This glossary is written simply, with as little confusing jargon as possible, to aid the layman's understanding. If there are more words you need explained here, please drop us a note and we'll add them!
Typically pronounced "abbey" (like where monks live). Also called "V-number".
This value describes how differently a transparent material will bend different colors of light that pass through it, aka the amount of dispersion. High Abbe numbers represent materials that have low dispersion. Lower Abbe numbers represent higher dispersion, or materials that bend red light a lot differently than than they bend blue light (and all the colors in between).
So, if you want to make a prism that separates white light into the many colors it's made of, you're better off creating that prism with a low Abbe number material. Usually, though, high dispersion is not a desirable characteristic when designing an optical system - especially in imaging optics. If Abbe number is an important factor in your system, usually you'd be looking for materials with a high Abbe number, or low dispersion.
BRDF stands for "Bidirectional Reflectance Distribution Function". It is a mathematical description of a surface finish, or rather, how light reflects off a surface.

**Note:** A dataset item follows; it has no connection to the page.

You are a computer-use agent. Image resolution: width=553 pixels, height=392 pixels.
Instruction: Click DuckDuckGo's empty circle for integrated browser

If a surface is pretty evenly rough, you can usually get a BRDF measurement of it and create an optical model from that. Every optical simulation software has its own method of importing and formatting these models and usually, you'll have to have a custom model made for each optical software being used and for each material. Once you have a working model in your optical software, you can simulate the surface texture in your simulations, which is often super important.
CCT - Correlated Color Temperature
This is a description of light color in units of Kelvin. Lower Kelvin means yellower or more red/orangey color. Higher Kelvin means bluer color. See longer article on CCT HERE.

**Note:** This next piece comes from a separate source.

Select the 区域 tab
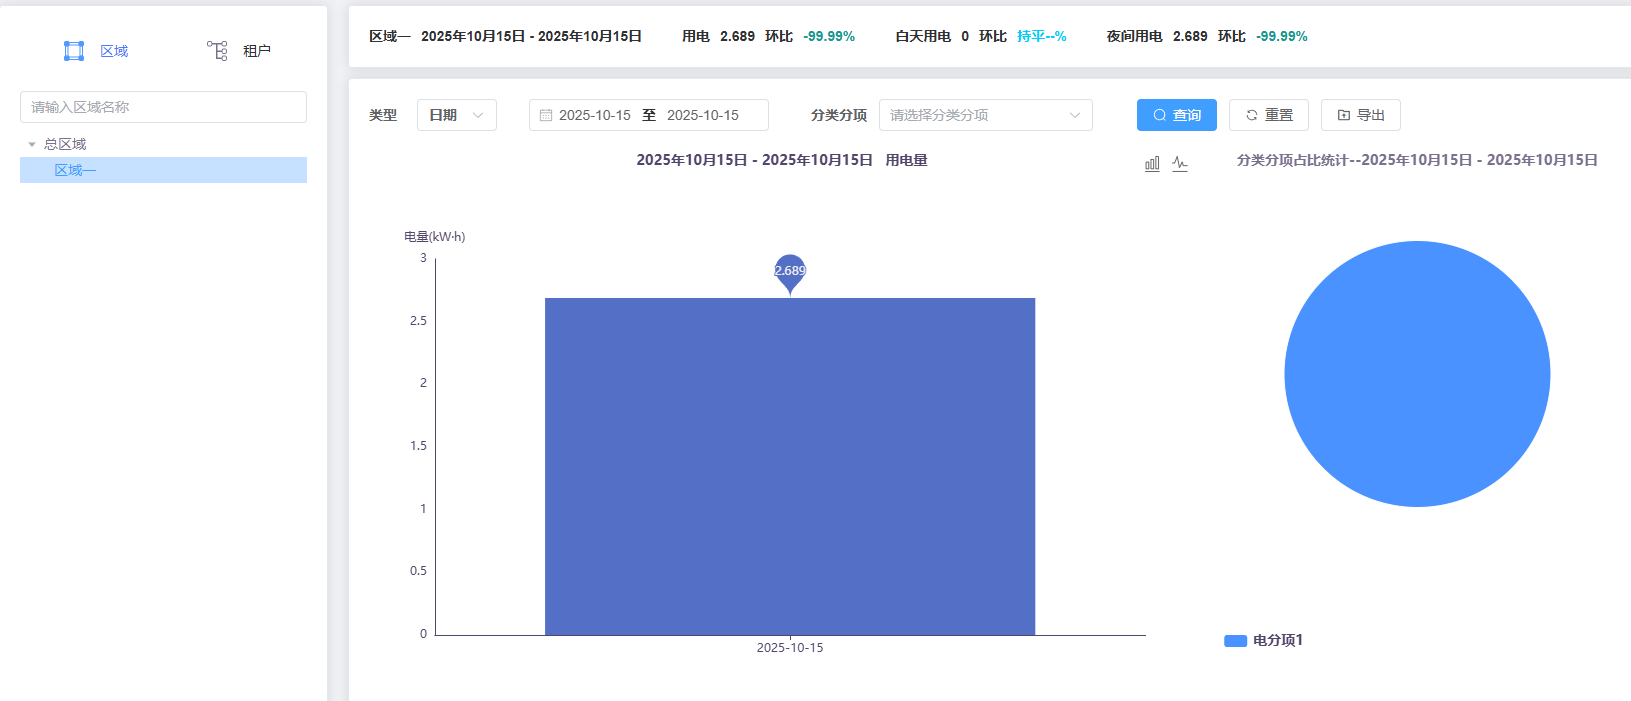1631x701 pixels. click(96, 51)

This term can refer to the surface finish of a material. If it's not specular (see below), it's probably diffuse. Diffuse means a rougher surface than, say, a mirror and a rough surface means that light coming it to hit that surface will encounter lots of different incident angles. So then, when it bounces off the surface, it will be leaving at all sorts of angles.
If you think about a small, red laser beam hitting a specular mirror surface, that beam is still going to be a small dot of light when it leaves. On the other hand, if your small, red laser beam hits a diffuse surface like sand paper, that small red dot is going to spread out into a bigger blob. The light rays going onto the sandpaper would be closely similar, and the light rays leaving the sandpaper would be shooting in all sorts of directions.